* **MATERIAL FOR THIS EXERCISE**:
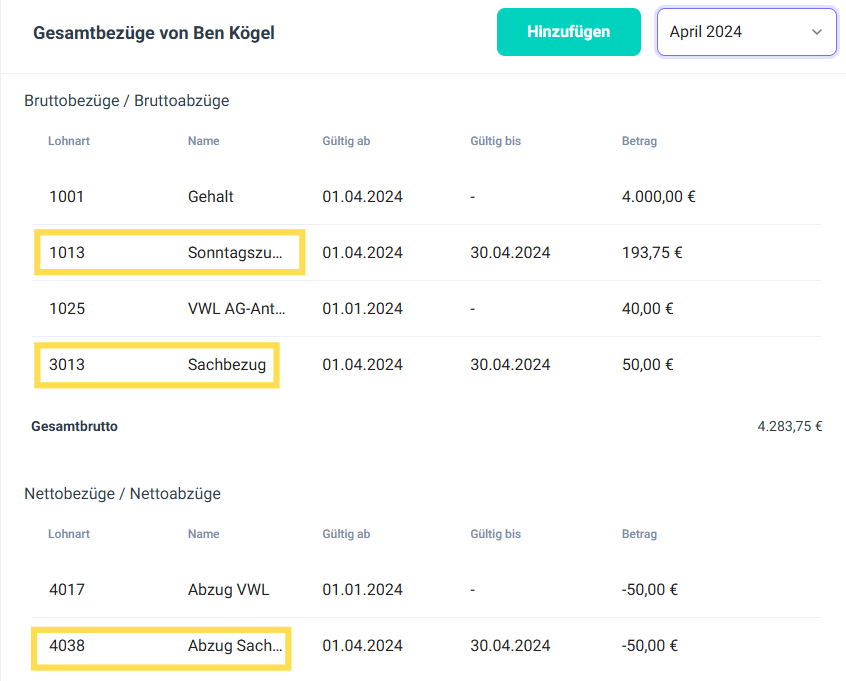
Task: Click Betrag column header in Bruttobezüge
Action: click(639, 141)
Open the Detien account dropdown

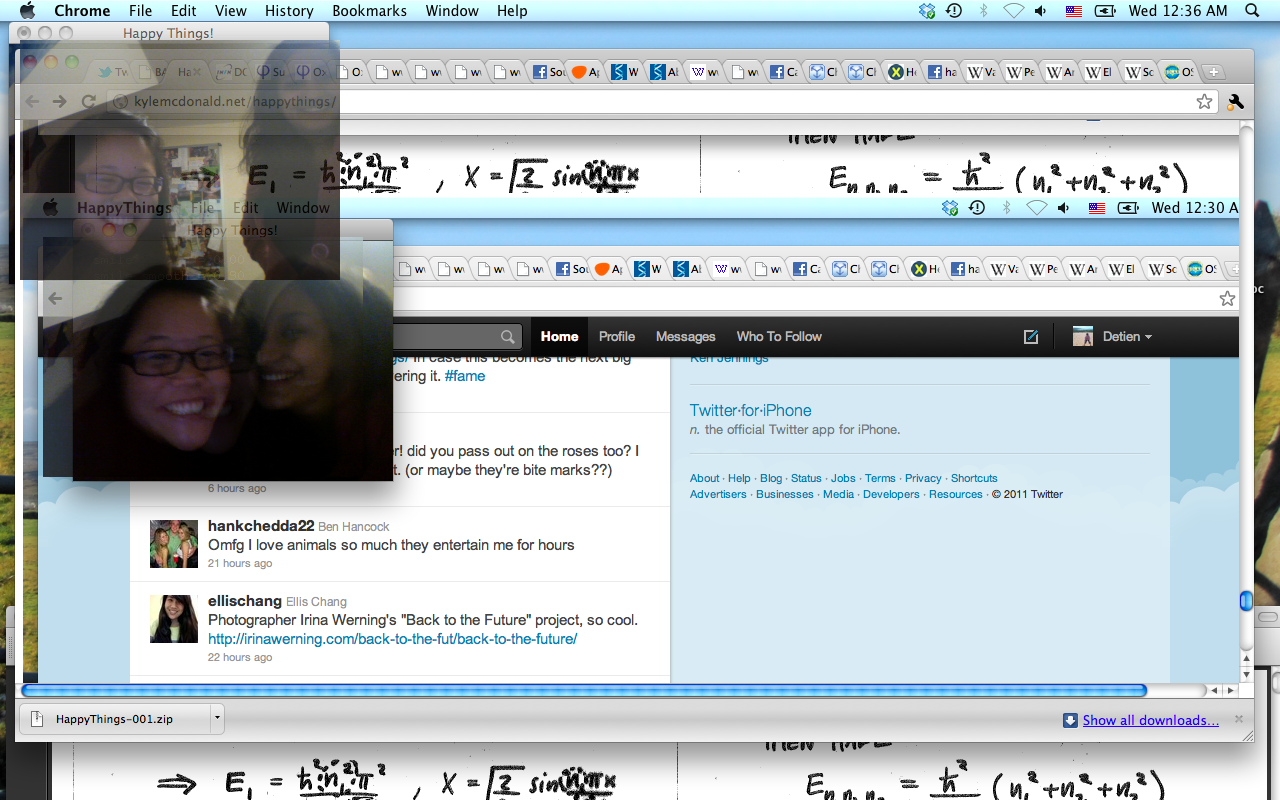[1112, 337]
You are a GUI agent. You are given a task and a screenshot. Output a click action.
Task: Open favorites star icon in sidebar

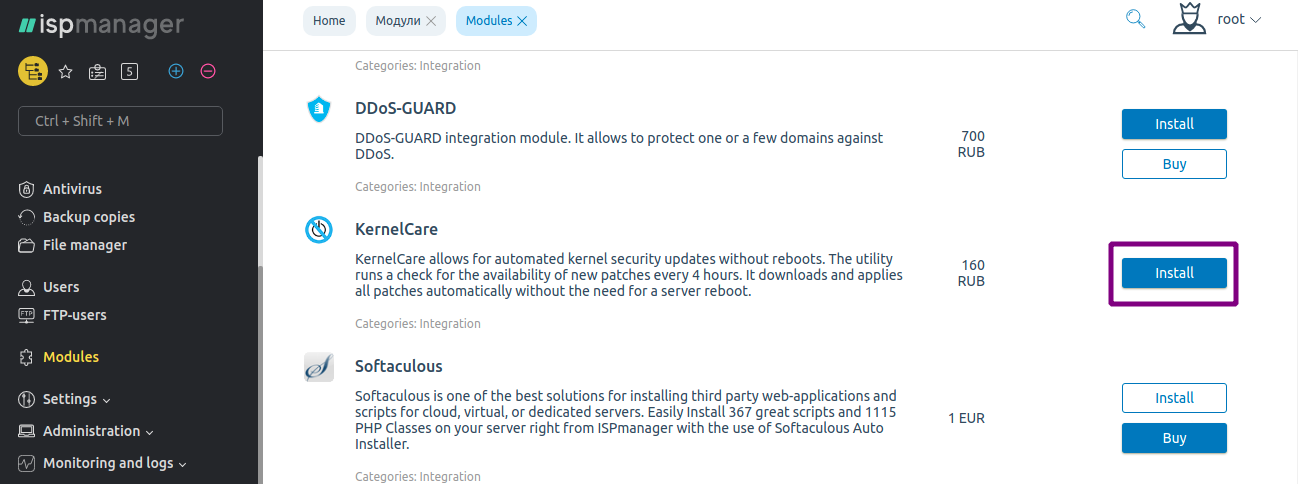pos(66,71)
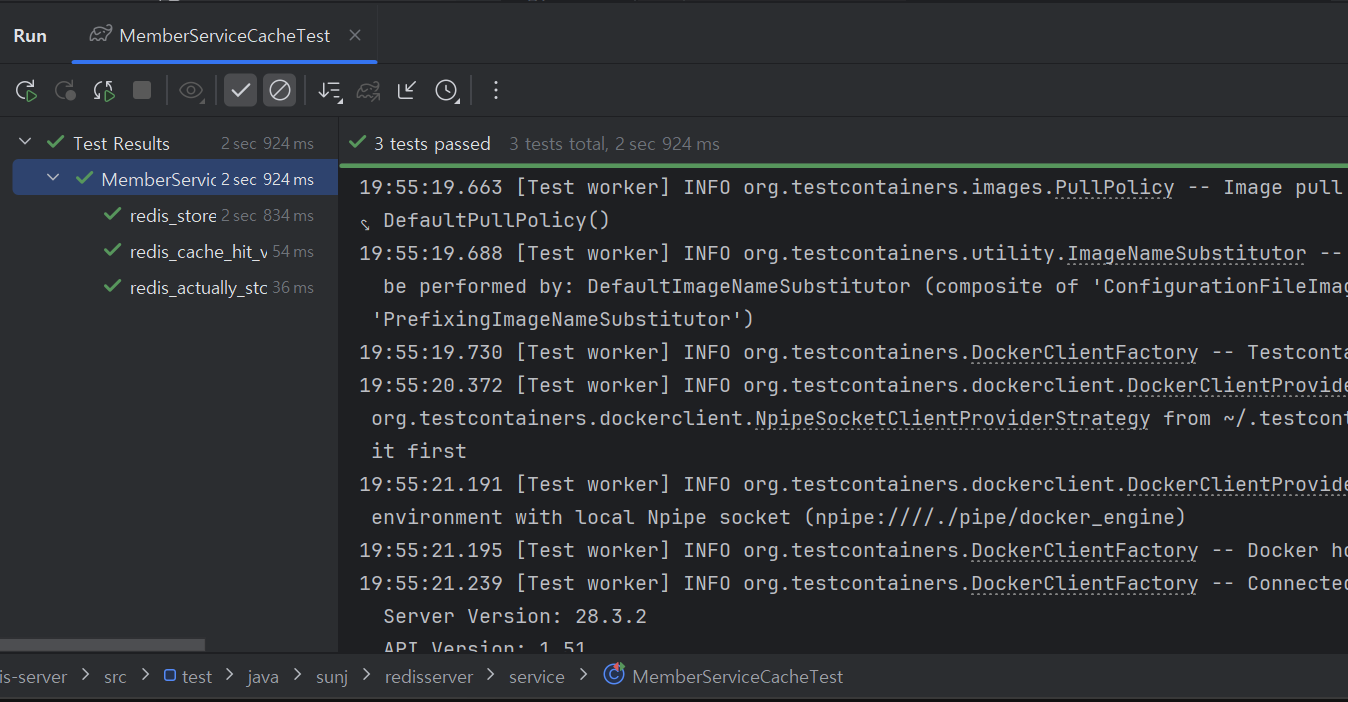
Task: Open the sort tests options icon
Action: (x=329, y=91)
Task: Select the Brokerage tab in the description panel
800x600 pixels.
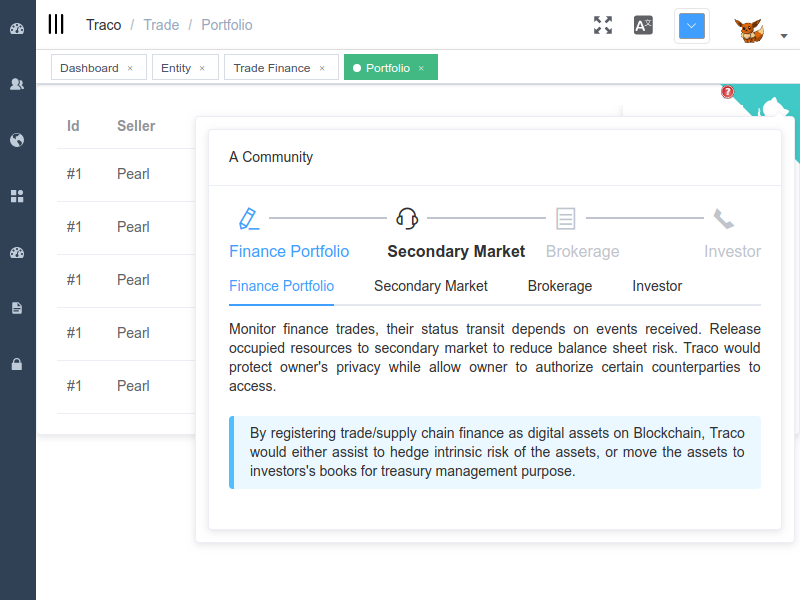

* **WHAT YOU NEED TO DO**: Pick out every line above that contains the word "icon" and copy each of those lines in full.

* **OUTPUT FOR THIS EXERCISE**:
Task: Open favorites star icon in sidebar
Task: Open the sort tests options icon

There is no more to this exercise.